**Exercise:**
Leave every entry as it is and write the data out in full.

**Record set:**
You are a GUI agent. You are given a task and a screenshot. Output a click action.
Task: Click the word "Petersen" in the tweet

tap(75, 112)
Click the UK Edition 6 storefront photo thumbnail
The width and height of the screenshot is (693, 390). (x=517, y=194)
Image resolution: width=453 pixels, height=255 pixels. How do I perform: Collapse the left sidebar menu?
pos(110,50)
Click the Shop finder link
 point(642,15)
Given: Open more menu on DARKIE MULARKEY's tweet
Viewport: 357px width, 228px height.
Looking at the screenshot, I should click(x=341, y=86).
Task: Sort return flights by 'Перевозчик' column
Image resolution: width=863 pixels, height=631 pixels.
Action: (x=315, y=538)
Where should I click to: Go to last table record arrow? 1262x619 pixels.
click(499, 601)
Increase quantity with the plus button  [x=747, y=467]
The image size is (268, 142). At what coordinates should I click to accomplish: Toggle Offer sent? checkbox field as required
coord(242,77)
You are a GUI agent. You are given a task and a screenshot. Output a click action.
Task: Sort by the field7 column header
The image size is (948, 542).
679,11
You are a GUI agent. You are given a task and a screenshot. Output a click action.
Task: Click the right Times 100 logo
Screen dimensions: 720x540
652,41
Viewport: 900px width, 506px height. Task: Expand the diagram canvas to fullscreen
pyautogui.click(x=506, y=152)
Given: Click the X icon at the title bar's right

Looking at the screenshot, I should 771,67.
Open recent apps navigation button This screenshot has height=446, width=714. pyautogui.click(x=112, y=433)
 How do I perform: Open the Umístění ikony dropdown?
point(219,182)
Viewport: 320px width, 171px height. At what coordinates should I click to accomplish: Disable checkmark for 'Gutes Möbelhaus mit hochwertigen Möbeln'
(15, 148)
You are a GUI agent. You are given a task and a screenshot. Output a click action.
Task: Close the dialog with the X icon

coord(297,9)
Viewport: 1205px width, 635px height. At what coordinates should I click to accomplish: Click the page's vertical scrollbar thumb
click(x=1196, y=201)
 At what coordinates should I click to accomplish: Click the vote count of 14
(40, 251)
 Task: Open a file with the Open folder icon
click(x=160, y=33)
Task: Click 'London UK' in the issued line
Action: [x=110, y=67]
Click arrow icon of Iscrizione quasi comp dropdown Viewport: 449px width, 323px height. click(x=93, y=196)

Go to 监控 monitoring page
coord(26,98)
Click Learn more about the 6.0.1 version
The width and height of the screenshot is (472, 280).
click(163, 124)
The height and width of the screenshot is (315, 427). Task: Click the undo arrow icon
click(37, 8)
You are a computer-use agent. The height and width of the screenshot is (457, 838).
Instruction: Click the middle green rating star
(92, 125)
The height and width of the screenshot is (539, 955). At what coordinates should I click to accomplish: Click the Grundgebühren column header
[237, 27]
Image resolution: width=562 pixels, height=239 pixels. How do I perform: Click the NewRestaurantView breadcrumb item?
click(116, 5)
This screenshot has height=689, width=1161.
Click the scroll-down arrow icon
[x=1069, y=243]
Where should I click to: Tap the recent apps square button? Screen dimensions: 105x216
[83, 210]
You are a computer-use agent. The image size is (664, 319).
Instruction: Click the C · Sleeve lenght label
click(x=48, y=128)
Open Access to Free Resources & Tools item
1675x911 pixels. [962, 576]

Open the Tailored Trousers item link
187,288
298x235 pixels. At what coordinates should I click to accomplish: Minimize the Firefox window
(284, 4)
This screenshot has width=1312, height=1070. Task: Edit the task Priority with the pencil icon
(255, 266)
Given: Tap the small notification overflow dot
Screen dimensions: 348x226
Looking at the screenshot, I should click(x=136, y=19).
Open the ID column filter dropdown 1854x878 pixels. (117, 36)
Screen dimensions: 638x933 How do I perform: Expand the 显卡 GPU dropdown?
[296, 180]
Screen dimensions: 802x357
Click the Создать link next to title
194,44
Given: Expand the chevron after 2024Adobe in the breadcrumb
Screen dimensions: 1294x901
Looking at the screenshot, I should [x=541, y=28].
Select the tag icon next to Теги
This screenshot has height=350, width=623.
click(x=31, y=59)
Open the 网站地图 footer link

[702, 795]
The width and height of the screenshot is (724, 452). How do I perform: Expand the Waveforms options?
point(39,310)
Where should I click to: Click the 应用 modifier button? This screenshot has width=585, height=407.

**Your solution:**
You are a GUI agent. You are given a task and a screenshot. Output a click action.
Task: Click the word "Petersen" in the tweet

tap(75, 112)
Click the UK Edition 6 storefront photo thumbnail
The width and height of the screenshot is (693, 390). (x=517, y=194)
Image resolution: width=453 pixels, height=255 pixels. How do I perform: Collapse the left sidebar menu?
pos(110,50)
Click the Shop finder link
 point(642,15)
Given: Open more menu on DARKIE MULARKEY's tweet
Viewport: 357px width, 228px height.
Looking at the screenshot, I should click(x=341, y=86).
Task: Sort return flights by 'Перевозчик' column
Image resolution: width=863 pixels, height=631 pixels.
Action: (x=315, y=538)
Where should I click to: Go to last table record arrow? 1262x619 pixels.
click(499, 601)
Increase quantity with the plus button  [x=747, y=467]
The image size is (268, 142). At what coordinates should I click to accomplish: Toggle Offer sent? checkbox field as required
coord(242,77)
You are a GUI agent. You are given a task and a screenshot. Output a click action.
Task: Sort by the field7 column header
The image size is (948, 542).
679,11
You are a GUI agent. You are given a task and a screenshot. Output a click action.
Task: Click the right Times 100 logo
Screen dimensions: 720x540
652,41
Viewport: 900px width, 506px height. Task: Expand the diagram canvas to fullscreen
pyautogui.click(x=506, y=152)
Given: Click the X icon at the title bar's right

Looking at the screenshot, I should 771,67.
Open recent apps navigation button This screenshot has height=446, width=714. pyautogui.click(x=112, y=433)
 How do I perform: Open the Umístění ikony dropdown?
point(219,182)
Viewport: 320px width, 171px height. At what coordinates should I click to accomplish: Disable checkmark for 'Gutes Möbelhaus mit hochwertigen Möbeln'
(15, 148)
You are a GUI agent. You are given a task and a screenshot. Output a click action.
Task: Close the dialog with the X icon

coord(297,9)
Viewport: 1205px width, 635px height. At what coordinates should I click to accomplish: Click the page's vertical scrollbar thumb
click(x=1196, y=201)
 At what coordinates should I click to accomplish: Click the vote count of 14
(40, 251)
 Task: Open a file with the Open folder icon
click(x=160, y=33)
Task: Click 'London UK' in the issued line
Action: [x=110, y=67]
Click arrow icon of Iscrizione quasi comp dropdown Viewport: 449px width, 323px height. click(x=93, y=196)

Go to 监控 monitoring page
coord(26,98)
Click Learn more about the 6.0.1 version
The width and height of the screenshot is (472, 280).
click(163, 124)
The height and width of the screenshot is (315, 427). Task: Click the undo arrow icon
click(37, 8)
You are a computer-use agent. The height and width of the screenshot is (457, 838).
Instruction: Click the middle green rating star
(92, 125)
The height and width of the screenshot is (539, 955). At what coordinates should I click to accomplish: Click the Grundgebühren column header
[237, 27]
Image resolution: width=562 pixels, height=239 pixels. How do I perform: Click the NewRestaurantView breadcrumb item?
click(116, 5)
This screenshot has height=689, width=1161.
Click the scroll-down arrow icon
[x=1069, y=243]
Where should I click to: Tap the recent apps square button? Screen dimensions: 105x216
[83, 210]
You are a computer-use agent. The image size is (664, 319).
Instruction: Click the C · Sleeve lenght label
click(x=48, y=128)
Open Access to Free Resources & Tools item
1675x911 pixels. [962, 576]

Open the Tailored Trousers item link
187,288
298x235 pixels. At what coordinates should I click to accomplish: Minimize the Firefox window
(284, 4)
This screenshot has width=1312, height=1070. Task: Edit the task Priority with the pencil icon
(255, 266)
Given: Tap the small notification overflow dot
Screen dimensions: 348x226
Looking at the screenshot, I should click(x=136, y=19).
Open the ID column filter dropdown 1854x878 pixels. (117, 36)
Screen dimensions: 638x933 How do I perform: Expand the 显卡 GPU dropdown?
[296, 180]
Screen dimensions: 802x357
Click the Создать link next to title
194,44
Given: Expand the chevron after 2024Adobe in the breadcrumb
Screen dimensions: 1294x901
Looking at the screenshot, I should [x=541, y=28].
Select the tag icon next to Теги
This screenshot has height=350, width=623.
click(x=31, y=59)
Open the 网站地图 footer link

[702, 795]
The width and height of the screenshot is (724, 452). How do I perform: Expand the Waveforms options?
point(39,310)
Where should I click to: Click the 应用 modifier button? This screenshot has width=585, height=407.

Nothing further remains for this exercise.